The United Nations (UN) says Yemen’s Ansarullah movement have handed over security of three key ports in the western province of Hudaydah to the local “coastguard” by unilaterally pulling out from the ports in line with a UN-brokered accord, while hinting that the other side to the conflict has not carried out its end of the bargain.
The Ansarullah movement has been in control of the key ports of Salif, Ras Isa, and Hudaydah, the last of which has been under a tight siege and offensive by forces fighting on behalf of a former Yemeni regime as well as Saudi Arabia and the United Arab Emirates, the two main countries in a coalition waging war on Yemen.
More than 70 percent of Yemen’s imports used to pass through the docks of Hudaydah, a lifeline for the war-ravaged country’s crippled economy. Salif was used for unloading all main types of grain, and Ras Isa, a vital oil terminal, was used for exporting Ma’rib’s light crude oil.
The lengthy siege has pushed tens of thousands of people in Yemen to the verge of starvation and crippled the country’s economy. In an effort to prevent the humanitarian situation from further deteriorating and to avert a larger assault by the Saudi-led coalition on the ports, the Ansarullah signed a UN-brokered agreement with the ex-government in Sweden last December.
The warring sides agreed to withdraw their forces from the ports in a two-stage process, the first phase of which for the Ansarullah side unilaterally began on Saturday and was scheduled to be completed on Tuesday.
Lt.

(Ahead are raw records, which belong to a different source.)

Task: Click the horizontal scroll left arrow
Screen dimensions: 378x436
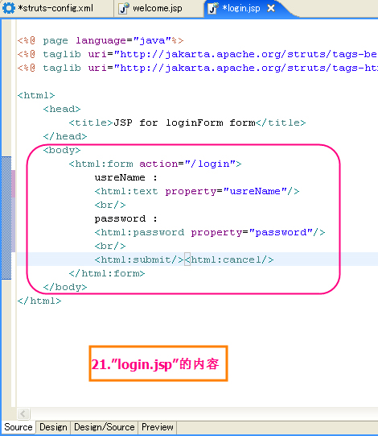Action: click(x=23, y=413)
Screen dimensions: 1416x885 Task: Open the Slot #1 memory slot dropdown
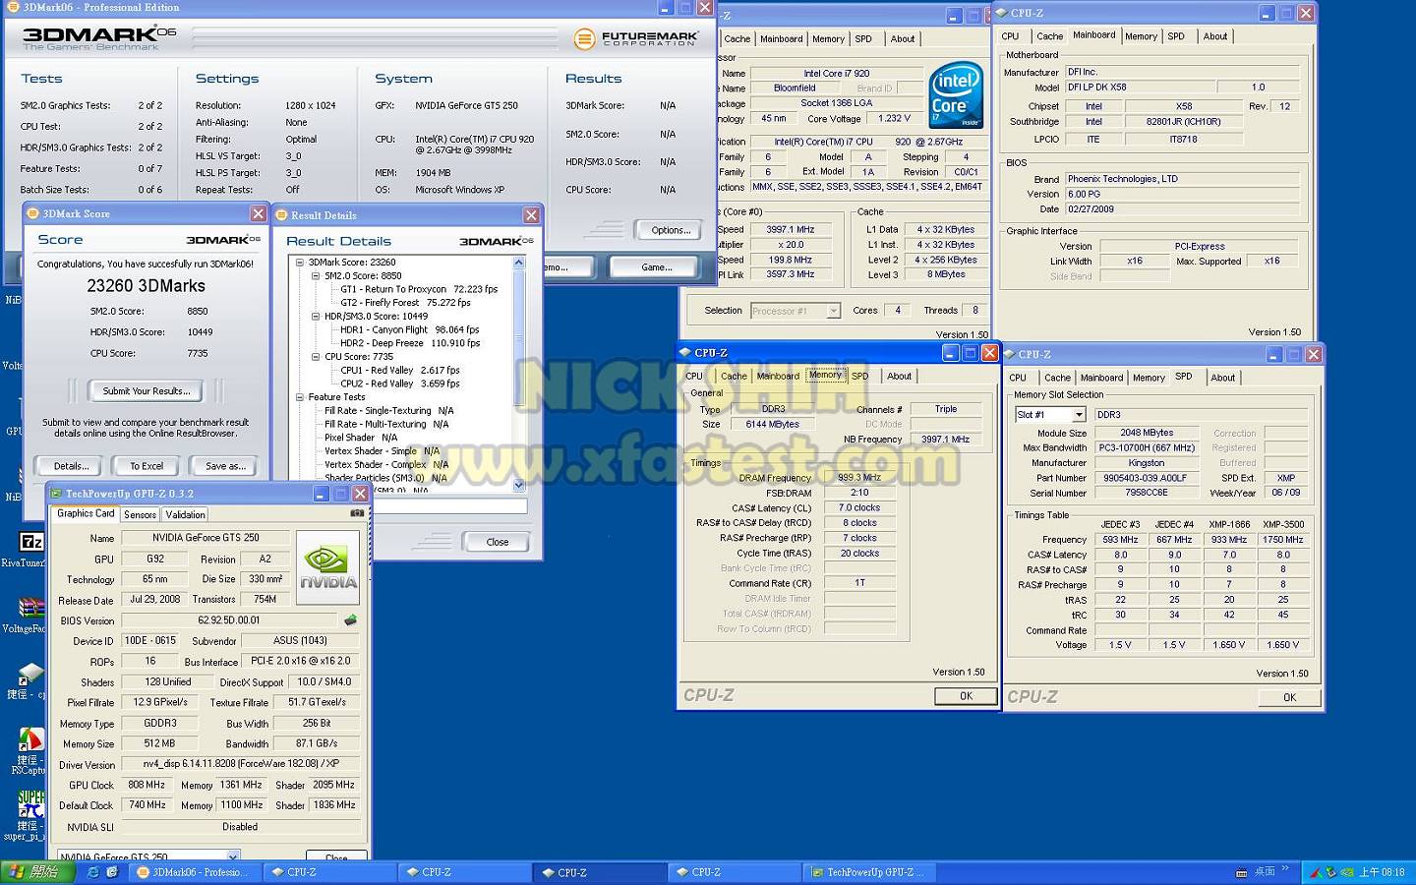1078,415
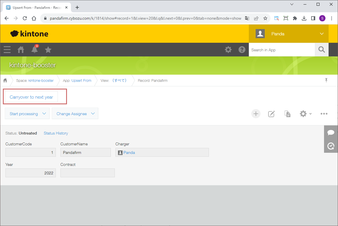Expand the Start processing dropdown
338x226 pixels.
[x=27, y=114]
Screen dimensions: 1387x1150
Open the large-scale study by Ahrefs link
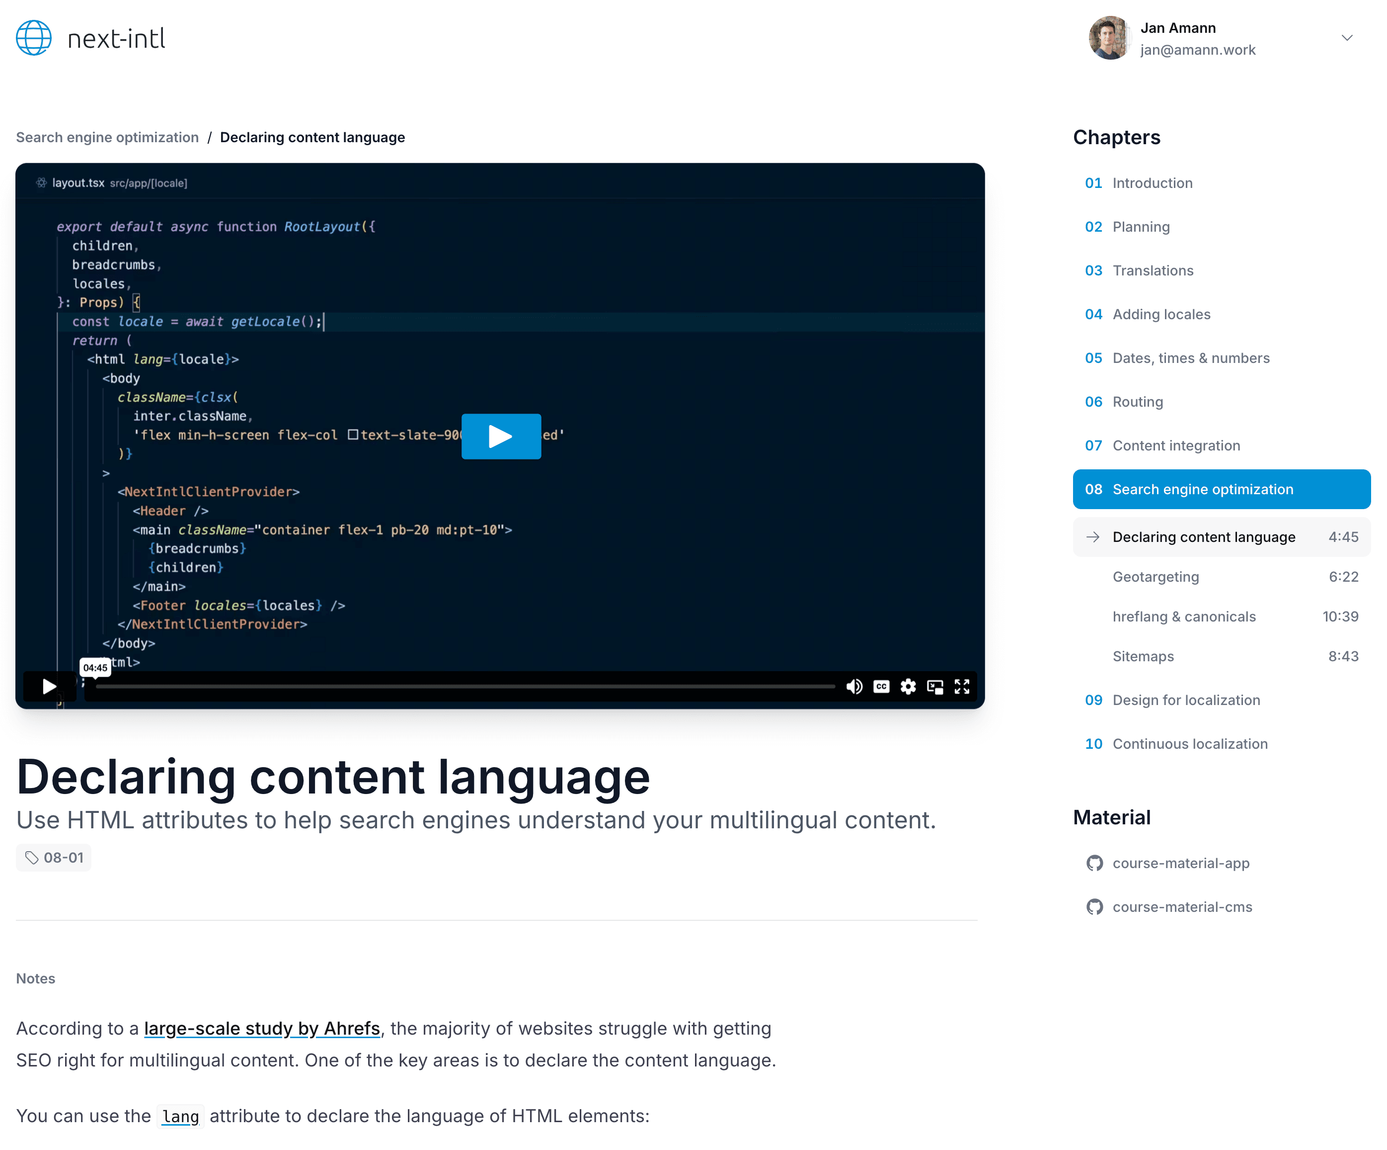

Gen. Michael Lollesgaard, the head of the UN Redeployment Coordination Committee (RCC), in a statement on Tuesday confirmed the handover “of the security of the ports to the coastguard” by the Ansarullah movement, an important step in the first phase of the so-called redeployment.
“UN teams have been monitoring this redeployment, which has been executed, partly as agreed by the Yemeni parties in the concept of phase one,” he said after visiting the ports.
In the first stage, the Ansarullah movement had to draw back five kilometers from the three ports until Tuesday, while the forces of the former government, currently concentrated four kilometers from Hudaydah, were to withdraw one kilometer from the flash-point ports.
The latter forces, however, has so far firmly refused to retreat, and the the Ansarullah movement has denounced them for the refusal. On Saturday, the Ansarullah spokesman Mohammed Abdulsalam strongly called on the UN and the UN Security Council to press the former regime and the Saudi-led coalition to act in accordance with the Stockholm agreement.
Lollesgaard said, “There is still a lot of work to be done on the removal of the (military) manifestations, but cooperation has been very good,” without giving further details.
The UN Security Council is due to hear a briefing on Hudaydah on Wednesday.
In the second phase of the redeployment, both sides would pull troops 18 kilometers outside Hudaydah and heavy weapons 30 kilometers away.
According to the Stockholm agreement, the UN will help in the management of the three key ports, which will be operating under the control of Yemen’s Red Sea Port Corporation and local coast guards. The world body also will assist in inspection of ships.